● Exercise text:
>>>>>
Two For Texas: McConaughey and Harrelson Take On Hollywood Production
A “True Detective” mini-reprise touts Texas as the place to make movies
Although the reports of Hollywood’s demise may be greatly exaggerated, Matthew McConaughey, Woody Harrelson, Dennis Quaid, Billy Bob Thornton, and Renee Zellweger, all sons and daughter of the Lone Star State, are doing their damnedest to drive a stake through Hollywood’s heart.
The four perform in a four-minute, high-production quality video titled “True to Texas.”
The unambiguous intention is to (a) make it clear what a bad place California is to make movies (e.g., “restrictions, regulations, nickel and diming productions, political lectures. . .”) and (b) why this is the opportunity for Texas to take the proverbial reins of production.
The Texas legislature is considering a budget that includes $498 million for the Texas Film Incentive.
The actors want it to pass.
The Texas Film Incentive is part of Texas Senate Bill 1, introduced on January 22. The legislators have until June 2 to pass the budget. However, on January 29, Texas Lieutenant Governor Dan Patrick announced his list of “25 priority bills” and SB1 is at the top of the list.
The local NBC affiliate in Dallas-Ft. Worth quotes Patrick saying of the priority bills: “These bills represent the will of the conservative majority of Texans, and many will pass with bipartisan support.”
<<<<<
● Tasks:
[A] From the Texas film article, list every actor it names as a son or daughter of the Lone Star State.
[B] For each statement, say yes or no depending on whether the Texas film article agrees with it, and quote the words from the article that decide it. (i) The budget under consideration includes $498 million for the Texas Film Incentive. (ii) Texas Senate Bill 1 was introduced on January 29. (iii) The legislators have until June 2 to pass the budget.
[C] Reproduce the stretch of the Texas film article from "The unambiguous intention" through "it to pass.".

● Recorded information:
>>>>>
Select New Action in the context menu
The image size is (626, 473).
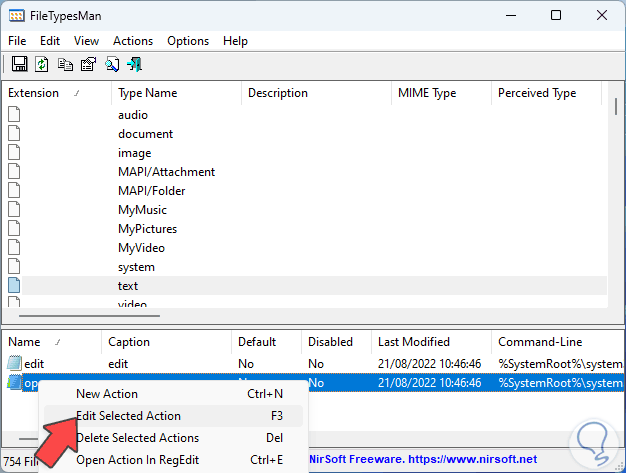(107, 394)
<<<<<
● Outputs in order:
[A]
Matthew McConaughey
Woody Harrelson
Dennis Quaid
Billy Bob Thornton
Renee Zellweger

[B]
(i) Yes: "The Texas legislature is considering a budget that includes $498 million for the Texas Film Incentive."
(ii) No: "The Texas Film Incentive is part of Texas Senate Bill 1, introduced on January 22."
(iii) Yes: "The legislators have until June 2 to pass the budget."

[C]
The unambiguous intention is to (a) make it clear what a bad place California is to make movies (e.g., “restrictions, regulations, nickel and diming productions, political lectures. . .”) and (b) why this is the opportunity for Texas to take the proverbial reins of production.
The Texas legislature is considering a budget that includes $498 million for the Texas Film Incentive.
The actors want it to pass.